▶ _Text segment_
>>>>>

Studio album by People on Vacation
- Released: February 3, 2015
- Genre: Indie rock, pop punk
- Length: 34:52
- Label: Brando
- Producer: People on Vacation; Linus of Hollywood;

People on Vacation chronology
| Holiday Vacation (2012) | The Chronicles Of Tim Powers (2015) |  |

= The Chronicles of Tim Powers =

 The Chronicles Of Tim Powers is the second and final studio album by the American rock duo People on Vacation. Originally scheduled for release on 8 December 2014 and funded through PledgeMusic, the album was released by Brando Records on 3 February 2015. The ensemble offered an EP, Holiday Vacation, to hold fans over until the work was released.

<<<<<

▶ _Exercise details_
According to the article on The Chronicles of Tim Powers, on what date was the album originally scheduled for release?

▶ _Given information_

>>>>>

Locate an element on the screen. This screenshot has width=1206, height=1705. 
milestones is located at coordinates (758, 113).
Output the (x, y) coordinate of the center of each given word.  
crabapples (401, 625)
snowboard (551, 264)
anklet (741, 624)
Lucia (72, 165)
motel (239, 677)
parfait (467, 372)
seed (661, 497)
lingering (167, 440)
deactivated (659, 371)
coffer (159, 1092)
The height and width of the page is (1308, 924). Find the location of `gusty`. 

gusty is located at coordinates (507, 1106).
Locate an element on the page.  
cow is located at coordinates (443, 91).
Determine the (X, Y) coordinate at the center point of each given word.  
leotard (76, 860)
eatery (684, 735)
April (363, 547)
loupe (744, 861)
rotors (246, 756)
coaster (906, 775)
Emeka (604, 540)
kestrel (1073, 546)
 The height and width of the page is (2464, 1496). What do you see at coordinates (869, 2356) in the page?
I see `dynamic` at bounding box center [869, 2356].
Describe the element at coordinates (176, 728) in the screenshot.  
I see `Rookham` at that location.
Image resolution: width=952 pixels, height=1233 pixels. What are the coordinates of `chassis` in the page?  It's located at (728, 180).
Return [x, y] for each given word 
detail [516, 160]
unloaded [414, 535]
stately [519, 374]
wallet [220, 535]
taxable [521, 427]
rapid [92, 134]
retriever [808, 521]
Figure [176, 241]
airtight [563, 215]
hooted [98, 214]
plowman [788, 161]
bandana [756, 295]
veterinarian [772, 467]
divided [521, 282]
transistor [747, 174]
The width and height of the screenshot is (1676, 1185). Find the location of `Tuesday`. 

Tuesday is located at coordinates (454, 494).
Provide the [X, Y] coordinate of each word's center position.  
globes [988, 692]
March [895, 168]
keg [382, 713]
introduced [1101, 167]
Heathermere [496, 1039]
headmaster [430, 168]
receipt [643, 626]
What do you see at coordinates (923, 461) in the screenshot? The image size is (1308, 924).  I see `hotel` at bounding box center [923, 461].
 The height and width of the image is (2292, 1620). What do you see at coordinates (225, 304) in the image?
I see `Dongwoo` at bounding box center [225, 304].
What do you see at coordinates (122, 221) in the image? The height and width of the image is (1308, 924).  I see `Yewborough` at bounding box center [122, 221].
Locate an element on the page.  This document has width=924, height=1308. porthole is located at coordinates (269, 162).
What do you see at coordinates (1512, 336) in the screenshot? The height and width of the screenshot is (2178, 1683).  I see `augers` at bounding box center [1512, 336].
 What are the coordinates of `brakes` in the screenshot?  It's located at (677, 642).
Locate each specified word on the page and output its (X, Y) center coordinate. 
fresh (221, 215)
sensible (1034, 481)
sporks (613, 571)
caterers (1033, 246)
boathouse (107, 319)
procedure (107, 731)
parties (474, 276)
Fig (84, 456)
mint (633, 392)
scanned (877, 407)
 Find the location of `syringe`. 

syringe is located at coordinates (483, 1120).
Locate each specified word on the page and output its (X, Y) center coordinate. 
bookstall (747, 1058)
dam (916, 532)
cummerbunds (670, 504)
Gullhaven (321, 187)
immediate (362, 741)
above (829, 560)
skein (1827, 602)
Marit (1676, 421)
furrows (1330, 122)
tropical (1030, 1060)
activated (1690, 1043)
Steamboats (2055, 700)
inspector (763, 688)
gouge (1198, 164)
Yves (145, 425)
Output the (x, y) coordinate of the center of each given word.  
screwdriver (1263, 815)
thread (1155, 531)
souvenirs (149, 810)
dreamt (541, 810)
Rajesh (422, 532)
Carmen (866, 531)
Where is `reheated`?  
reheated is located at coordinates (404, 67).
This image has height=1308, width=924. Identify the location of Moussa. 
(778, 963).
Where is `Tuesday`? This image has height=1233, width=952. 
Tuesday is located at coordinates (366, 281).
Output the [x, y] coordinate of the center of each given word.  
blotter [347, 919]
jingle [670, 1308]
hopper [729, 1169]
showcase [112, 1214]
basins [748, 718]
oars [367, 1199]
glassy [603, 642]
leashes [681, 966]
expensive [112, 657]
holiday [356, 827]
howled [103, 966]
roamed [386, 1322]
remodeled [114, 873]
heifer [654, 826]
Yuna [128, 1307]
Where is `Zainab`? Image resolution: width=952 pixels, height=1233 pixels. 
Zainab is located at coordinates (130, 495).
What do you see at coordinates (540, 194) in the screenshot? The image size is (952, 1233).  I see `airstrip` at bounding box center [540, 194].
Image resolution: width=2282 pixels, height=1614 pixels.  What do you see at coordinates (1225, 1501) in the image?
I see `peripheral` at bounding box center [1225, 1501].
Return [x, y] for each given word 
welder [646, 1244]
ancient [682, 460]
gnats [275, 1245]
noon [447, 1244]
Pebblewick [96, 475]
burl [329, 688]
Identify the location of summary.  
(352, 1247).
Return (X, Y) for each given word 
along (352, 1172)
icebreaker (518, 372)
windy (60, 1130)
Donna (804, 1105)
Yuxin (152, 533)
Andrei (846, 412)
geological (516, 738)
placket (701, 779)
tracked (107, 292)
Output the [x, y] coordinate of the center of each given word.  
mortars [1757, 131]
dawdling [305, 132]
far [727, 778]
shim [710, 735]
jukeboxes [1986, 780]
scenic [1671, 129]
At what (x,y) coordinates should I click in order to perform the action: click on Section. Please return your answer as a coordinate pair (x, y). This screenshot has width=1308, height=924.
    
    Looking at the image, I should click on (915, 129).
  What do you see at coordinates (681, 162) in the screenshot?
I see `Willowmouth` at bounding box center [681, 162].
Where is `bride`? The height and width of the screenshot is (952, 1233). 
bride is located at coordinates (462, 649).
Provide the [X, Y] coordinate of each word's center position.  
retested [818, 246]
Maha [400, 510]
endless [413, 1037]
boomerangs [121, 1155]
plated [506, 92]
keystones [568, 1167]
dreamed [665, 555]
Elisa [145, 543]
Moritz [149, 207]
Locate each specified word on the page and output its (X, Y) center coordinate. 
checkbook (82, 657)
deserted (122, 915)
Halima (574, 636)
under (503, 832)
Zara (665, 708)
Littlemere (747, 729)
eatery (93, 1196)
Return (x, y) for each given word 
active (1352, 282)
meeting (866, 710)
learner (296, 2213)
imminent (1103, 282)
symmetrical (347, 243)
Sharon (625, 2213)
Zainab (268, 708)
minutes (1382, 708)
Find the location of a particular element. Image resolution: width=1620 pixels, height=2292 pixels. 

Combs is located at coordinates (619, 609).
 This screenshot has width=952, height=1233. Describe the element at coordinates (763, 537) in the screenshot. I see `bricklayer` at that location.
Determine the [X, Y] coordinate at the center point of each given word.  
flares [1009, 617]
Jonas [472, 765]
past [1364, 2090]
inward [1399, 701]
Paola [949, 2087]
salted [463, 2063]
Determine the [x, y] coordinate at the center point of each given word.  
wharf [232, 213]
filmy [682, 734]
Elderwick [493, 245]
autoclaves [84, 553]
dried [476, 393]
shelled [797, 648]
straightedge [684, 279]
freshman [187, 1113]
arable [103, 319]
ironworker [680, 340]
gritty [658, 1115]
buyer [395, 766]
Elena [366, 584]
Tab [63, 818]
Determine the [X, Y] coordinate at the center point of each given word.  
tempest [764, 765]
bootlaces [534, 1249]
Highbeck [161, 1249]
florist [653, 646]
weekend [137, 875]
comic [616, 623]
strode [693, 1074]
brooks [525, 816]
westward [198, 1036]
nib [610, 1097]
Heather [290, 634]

<<<<<

▶ _Complete answer_
8 December 2014